[DIRECTIONS FOR THIS TASK] Print the lines below exactly, beginning with the one that contains "The height and width of the screenshot is (1158, 2576)." and stopping after the last line.

(Dataset items)
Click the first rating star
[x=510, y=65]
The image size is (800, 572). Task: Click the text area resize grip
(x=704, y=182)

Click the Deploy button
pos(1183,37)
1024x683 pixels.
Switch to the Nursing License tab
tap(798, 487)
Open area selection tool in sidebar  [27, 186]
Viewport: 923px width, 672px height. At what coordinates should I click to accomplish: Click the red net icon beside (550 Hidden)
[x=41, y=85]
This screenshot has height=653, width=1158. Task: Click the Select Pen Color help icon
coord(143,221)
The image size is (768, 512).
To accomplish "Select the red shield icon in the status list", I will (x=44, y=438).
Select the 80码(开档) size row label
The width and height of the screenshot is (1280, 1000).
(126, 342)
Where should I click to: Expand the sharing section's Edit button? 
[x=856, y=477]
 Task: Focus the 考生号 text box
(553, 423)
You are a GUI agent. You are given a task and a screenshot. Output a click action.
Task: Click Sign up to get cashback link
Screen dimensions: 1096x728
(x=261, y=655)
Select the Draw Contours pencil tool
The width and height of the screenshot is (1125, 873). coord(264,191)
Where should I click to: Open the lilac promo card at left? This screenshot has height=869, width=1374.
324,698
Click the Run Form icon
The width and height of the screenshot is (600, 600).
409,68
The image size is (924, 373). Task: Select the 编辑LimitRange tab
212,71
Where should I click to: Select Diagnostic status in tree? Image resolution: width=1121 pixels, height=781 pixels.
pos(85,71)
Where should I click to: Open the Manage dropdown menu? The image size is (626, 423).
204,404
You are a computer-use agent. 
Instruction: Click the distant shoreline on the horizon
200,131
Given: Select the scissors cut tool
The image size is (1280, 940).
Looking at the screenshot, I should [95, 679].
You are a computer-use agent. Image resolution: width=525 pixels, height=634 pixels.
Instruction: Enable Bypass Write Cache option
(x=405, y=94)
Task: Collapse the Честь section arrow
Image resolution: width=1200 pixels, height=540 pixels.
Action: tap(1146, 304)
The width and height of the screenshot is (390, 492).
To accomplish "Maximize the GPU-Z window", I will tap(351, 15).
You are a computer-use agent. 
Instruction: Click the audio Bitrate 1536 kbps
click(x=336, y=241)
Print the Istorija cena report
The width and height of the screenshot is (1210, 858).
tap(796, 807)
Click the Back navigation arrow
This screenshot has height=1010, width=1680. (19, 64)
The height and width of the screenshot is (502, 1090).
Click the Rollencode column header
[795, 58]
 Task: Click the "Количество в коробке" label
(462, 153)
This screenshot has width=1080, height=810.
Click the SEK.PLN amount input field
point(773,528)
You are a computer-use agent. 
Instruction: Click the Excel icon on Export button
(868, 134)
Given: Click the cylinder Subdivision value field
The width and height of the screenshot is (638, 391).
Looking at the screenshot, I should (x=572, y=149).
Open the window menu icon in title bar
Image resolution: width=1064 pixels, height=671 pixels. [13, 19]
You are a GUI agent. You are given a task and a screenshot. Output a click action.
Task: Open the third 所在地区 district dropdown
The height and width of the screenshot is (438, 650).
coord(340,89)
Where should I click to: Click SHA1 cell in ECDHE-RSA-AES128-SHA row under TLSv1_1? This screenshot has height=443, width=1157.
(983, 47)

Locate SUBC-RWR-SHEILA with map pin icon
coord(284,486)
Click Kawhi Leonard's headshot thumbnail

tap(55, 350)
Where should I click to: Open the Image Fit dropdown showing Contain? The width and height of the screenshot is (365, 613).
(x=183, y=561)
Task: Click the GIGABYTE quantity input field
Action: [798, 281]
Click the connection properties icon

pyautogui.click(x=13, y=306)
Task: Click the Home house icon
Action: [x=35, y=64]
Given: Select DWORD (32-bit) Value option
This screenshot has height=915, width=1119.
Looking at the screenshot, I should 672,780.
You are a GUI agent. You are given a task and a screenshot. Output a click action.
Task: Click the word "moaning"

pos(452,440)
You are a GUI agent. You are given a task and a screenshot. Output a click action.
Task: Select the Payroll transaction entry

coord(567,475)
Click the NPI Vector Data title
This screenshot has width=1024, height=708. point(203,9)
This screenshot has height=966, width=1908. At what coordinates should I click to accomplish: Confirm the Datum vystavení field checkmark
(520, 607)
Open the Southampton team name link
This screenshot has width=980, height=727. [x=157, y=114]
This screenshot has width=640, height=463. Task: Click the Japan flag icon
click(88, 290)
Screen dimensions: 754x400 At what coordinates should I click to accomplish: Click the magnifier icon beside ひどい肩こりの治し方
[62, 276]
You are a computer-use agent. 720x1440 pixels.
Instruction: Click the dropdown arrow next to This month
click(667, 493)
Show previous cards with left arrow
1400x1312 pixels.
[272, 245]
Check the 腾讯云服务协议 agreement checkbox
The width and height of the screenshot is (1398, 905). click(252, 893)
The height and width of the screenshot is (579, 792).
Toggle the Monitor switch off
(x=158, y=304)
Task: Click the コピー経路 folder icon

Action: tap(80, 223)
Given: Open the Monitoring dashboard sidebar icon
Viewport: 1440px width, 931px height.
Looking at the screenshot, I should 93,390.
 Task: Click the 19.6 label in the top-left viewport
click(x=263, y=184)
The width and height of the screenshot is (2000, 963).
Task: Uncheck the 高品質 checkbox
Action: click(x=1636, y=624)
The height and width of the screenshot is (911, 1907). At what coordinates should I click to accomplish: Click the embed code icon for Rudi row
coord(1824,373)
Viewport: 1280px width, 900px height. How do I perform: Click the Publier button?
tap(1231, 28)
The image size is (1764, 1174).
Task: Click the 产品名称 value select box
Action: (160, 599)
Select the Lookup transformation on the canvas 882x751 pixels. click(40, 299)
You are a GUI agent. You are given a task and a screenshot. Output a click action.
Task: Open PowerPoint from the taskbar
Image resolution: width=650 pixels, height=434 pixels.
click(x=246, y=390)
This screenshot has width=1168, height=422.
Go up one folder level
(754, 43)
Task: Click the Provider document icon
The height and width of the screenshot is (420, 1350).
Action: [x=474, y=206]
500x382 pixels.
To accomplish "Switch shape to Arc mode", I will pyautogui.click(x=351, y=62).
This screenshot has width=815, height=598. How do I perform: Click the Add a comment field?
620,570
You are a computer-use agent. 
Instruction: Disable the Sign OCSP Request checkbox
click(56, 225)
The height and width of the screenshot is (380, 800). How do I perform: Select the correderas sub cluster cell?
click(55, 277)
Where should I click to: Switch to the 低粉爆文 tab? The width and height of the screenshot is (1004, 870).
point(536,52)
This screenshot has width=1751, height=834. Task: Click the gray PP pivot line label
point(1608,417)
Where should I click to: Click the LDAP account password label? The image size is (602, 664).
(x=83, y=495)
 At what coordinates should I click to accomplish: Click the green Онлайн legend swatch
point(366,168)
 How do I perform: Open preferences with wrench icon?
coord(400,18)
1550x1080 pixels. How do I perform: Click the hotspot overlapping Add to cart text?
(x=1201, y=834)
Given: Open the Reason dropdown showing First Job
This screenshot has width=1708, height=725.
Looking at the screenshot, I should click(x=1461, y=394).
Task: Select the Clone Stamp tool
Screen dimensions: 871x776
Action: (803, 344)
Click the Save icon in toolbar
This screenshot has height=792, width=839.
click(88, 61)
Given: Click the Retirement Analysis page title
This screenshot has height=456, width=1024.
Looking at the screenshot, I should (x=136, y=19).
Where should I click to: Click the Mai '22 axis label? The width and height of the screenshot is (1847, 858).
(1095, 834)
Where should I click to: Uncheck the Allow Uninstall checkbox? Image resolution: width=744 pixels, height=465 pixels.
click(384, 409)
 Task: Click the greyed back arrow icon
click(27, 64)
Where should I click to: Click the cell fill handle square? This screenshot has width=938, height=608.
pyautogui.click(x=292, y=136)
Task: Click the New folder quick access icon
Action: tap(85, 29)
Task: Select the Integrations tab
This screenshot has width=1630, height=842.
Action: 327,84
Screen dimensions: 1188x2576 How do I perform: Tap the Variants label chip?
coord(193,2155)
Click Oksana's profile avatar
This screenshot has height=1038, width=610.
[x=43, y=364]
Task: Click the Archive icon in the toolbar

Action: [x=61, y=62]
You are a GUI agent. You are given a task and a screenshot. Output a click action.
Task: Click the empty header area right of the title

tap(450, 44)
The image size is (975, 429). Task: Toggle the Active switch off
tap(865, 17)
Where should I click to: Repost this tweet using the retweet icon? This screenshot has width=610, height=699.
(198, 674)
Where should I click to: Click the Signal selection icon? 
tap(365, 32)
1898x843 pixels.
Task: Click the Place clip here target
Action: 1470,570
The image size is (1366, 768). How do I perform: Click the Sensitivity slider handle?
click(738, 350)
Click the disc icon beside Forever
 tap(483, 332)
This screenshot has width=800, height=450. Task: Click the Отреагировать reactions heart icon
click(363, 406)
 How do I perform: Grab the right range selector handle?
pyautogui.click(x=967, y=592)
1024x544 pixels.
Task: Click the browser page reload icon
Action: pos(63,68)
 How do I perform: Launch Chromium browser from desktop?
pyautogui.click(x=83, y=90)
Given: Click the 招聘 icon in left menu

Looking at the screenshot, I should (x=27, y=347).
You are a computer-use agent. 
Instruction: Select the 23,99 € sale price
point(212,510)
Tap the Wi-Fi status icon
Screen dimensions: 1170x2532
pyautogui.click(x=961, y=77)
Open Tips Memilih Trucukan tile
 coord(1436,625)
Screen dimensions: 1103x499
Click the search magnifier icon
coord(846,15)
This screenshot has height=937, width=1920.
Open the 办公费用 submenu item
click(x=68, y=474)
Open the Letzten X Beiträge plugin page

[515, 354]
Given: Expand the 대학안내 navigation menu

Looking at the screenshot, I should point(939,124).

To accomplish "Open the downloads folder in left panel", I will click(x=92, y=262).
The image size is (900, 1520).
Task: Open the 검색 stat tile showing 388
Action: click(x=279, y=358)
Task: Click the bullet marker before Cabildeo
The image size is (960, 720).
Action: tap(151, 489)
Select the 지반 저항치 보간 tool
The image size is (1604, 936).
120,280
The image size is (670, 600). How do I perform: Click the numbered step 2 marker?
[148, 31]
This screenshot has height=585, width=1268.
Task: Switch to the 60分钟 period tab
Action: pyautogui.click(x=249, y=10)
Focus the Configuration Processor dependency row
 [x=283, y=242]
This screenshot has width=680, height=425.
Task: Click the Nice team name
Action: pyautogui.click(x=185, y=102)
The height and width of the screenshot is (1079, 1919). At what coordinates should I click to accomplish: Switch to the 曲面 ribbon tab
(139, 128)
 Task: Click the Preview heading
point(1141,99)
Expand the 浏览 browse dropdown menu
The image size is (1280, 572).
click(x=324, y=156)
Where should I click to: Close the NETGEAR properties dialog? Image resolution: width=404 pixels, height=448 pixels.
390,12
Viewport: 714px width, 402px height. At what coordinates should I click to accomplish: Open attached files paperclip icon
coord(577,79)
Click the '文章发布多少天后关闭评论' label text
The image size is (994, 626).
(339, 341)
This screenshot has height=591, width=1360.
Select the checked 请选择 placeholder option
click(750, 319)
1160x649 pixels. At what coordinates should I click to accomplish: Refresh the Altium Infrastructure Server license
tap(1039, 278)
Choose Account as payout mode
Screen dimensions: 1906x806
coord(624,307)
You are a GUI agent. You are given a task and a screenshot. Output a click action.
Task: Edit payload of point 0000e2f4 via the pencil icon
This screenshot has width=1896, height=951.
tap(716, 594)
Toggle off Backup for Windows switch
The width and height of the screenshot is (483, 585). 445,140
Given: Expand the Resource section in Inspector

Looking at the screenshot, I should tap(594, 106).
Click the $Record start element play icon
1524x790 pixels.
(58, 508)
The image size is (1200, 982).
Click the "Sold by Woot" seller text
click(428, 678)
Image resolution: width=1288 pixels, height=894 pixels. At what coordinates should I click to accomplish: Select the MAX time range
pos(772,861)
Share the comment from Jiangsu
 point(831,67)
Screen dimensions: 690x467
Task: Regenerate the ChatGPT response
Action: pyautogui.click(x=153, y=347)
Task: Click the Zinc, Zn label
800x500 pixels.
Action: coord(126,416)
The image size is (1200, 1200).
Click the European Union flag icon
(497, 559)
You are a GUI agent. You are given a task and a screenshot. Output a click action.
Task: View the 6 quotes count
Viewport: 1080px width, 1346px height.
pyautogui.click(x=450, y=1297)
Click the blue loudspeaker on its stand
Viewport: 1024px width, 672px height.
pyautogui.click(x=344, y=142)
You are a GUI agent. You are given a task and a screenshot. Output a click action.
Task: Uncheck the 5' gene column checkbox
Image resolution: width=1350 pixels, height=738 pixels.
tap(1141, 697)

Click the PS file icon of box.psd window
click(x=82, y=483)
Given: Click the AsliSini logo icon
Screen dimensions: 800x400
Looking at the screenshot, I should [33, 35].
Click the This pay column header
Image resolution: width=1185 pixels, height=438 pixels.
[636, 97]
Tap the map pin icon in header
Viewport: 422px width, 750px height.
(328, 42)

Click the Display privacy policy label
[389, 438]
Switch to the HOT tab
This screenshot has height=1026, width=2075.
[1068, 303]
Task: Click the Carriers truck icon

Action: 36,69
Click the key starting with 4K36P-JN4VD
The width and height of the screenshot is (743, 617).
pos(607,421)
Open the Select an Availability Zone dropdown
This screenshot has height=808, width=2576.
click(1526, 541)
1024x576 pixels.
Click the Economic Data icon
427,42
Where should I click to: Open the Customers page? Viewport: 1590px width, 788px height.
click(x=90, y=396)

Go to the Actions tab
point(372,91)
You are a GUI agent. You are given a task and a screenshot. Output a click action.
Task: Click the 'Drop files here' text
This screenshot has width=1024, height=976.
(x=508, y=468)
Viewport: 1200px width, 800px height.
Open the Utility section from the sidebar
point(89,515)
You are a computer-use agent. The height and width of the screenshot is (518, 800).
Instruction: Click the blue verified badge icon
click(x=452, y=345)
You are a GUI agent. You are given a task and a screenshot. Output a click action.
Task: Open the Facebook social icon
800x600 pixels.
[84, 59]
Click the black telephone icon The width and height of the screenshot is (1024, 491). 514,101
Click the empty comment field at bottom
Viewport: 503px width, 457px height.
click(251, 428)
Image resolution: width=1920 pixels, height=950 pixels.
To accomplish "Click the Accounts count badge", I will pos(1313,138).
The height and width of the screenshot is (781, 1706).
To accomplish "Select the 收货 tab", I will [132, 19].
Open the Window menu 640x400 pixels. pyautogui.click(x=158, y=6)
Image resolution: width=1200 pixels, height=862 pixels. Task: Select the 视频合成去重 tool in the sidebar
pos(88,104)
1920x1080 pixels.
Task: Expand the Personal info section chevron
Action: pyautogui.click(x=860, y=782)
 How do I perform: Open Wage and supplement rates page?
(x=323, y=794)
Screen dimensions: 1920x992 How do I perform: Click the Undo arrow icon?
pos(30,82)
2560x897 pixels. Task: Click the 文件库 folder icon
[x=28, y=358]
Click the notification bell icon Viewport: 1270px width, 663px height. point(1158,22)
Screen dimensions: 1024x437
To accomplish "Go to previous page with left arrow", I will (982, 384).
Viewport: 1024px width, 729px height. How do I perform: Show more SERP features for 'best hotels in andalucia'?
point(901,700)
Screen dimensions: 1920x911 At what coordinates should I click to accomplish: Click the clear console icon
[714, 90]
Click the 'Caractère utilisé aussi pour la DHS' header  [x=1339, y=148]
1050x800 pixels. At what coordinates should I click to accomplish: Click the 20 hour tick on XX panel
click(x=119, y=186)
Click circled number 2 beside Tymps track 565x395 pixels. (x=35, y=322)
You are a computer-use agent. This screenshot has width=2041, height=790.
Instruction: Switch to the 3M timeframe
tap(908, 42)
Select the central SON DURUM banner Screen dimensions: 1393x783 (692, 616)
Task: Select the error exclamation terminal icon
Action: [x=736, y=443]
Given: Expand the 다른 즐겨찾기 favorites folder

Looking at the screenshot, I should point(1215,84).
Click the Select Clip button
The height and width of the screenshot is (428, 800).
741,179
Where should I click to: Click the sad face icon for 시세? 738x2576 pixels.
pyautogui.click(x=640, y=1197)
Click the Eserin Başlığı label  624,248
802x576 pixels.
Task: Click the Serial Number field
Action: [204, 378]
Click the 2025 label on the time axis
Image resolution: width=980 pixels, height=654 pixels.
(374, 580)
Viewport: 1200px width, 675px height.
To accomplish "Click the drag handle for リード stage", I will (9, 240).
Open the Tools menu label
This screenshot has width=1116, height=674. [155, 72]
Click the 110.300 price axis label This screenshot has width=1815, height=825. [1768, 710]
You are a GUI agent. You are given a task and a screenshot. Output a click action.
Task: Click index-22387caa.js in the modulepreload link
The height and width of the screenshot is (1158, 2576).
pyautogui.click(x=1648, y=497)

[ANSWER SECTION]
The height and width of the screenshot is (1158, 2576).
pyautogui.click(x=1648, y=497)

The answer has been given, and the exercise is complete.